After completing his time as Murray City Mayor, Snarr was the Democratic Party nominee for a seat on the Salt Lake County Council. He was defeated in November 2014 by Republican incumbent Aimee Winder Newton 55% to 45%.

== Shave off mustache for charity ==

In May 2009, Snarr entered in a shave-or save battle. He set to shave his nearly foot-long handlebar mustache for charity, supporting the Children's Miracle Network. Snarr, who has sported the waxed mustache for three years, put the decision to a vote of Murray residents, and says: "People are voting 'shave.' It's a way to get back at an elected official." A local Costco warehouse store says residents have been voting since May 1. The paper ballots will be counted May 16. But when the American Mustache Institute took notice of his plans, called on Snarr to "keep a stiff upper lip in the face of opposition." The American Mustache Institute demanded Snarr "recant" his shaving pledge and find another way to support the Children's Miracle Network. "This could include shaving your head, your back or committing to not clipping your toenails for up to eight months," the group's leaders wrote to the mayor. Aaron Perlut, chairman of the American Mustache Institute, said that Snarr "should face down his opposition—mainly women—and keep his mustache." Snarr said he had never heard of the American Mustache Institute and isn't certain how to respond to the letter. "It's like politics—whatever you do, you're damned," he said.
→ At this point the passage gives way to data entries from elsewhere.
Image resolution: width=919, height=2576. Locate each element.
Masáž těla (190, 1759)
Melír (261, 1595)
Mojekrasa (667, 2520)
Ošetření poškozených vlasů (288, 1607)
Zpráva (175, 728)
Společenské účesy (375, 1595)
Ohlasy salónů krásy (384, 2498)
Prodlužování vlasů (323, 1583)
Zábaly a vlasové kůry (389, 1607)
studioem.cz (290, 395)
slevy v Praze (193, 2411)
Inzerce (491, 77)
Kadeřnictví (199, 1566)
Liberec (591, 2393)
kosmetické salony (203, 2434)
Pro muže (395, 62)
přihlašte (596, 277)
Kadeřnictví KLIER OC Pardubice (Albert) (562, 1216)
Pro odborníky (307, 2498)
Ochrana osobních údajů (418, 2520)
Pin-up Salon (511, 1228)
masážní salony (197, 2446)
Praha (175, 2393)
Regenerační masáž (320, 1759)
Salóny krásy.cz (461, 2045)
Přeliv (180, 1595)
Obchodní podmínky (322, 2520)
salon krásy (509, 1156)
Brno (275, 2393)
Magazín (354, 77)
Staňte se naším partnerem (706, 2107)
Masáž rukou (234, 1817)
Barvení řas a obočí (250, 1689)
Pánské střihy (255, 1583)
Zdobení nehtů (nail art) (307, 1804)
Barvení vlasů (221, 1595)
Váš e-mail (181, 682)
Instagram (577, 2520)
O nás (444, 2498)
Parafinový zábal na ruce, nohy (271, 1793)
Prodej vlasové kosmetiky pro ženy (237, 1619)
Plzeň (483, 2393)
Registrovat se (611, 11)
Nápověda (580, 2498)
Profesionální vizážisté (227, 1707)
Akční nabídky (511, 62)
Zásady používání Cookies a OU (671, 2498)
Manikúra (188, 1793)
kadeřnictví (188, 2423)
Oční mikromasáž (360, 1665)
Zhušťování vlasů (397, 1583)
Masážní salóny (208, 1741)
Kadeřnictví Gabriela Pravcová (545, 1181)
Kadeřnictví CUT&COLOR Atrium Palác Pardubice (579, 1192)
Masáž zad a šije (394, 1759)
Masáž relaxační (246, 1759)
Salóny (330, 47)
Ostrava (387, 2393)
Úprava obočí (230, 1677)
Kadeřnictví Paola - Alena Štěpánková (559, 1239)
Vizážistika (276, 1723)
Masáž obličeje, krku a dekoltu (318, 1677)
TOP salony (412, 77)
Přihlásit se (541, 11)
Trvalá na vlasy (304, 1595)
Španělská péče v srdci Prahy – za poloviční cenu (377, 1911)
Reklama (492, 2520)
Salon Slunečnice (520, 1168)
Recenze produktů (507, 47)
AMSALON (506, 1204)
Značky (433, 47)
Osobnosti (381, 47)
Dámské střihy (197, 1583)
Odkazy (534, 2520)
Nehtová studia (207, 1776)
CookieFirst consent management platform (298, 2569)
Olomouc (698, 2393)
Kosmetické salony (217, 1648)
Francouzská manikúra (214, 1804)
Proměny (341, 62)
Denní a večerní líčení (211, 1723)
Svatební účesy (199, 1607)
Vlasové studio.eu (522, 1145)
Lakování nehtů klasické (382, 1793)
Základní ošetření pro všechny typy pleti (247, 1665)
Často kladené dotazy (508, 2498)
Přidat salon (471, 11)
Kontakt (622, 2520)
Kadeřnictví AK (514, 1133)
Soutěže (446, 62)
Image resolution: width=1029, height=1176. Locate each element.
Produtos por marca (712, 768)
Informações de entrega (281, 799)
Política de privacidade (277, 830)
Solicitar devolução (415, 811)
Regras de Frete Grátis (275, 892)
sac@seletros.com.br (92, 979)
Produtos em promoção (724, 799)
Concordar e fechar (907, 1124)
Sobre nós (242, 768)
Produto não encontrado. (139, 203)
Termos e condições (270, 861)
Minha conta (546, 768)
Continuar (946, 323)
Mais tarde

However, the appeals American Mustache Institute were in vain. With a vote of 966 to 1,254, more people voted for shaving the mustache than to save it. Residents had to pay $1 for each vote, and some contributed extra. That means Snarr raised at least $2,220 for the Children's Miracle Network. Snarr's wife, April, did the honors, leaving him with a short mustache after a clipping ceremony at a local Costco, on May 16. Following the events, the American Mustache Institute posted a tongue-in-cheek eulogy for the mayor's mustache on its website.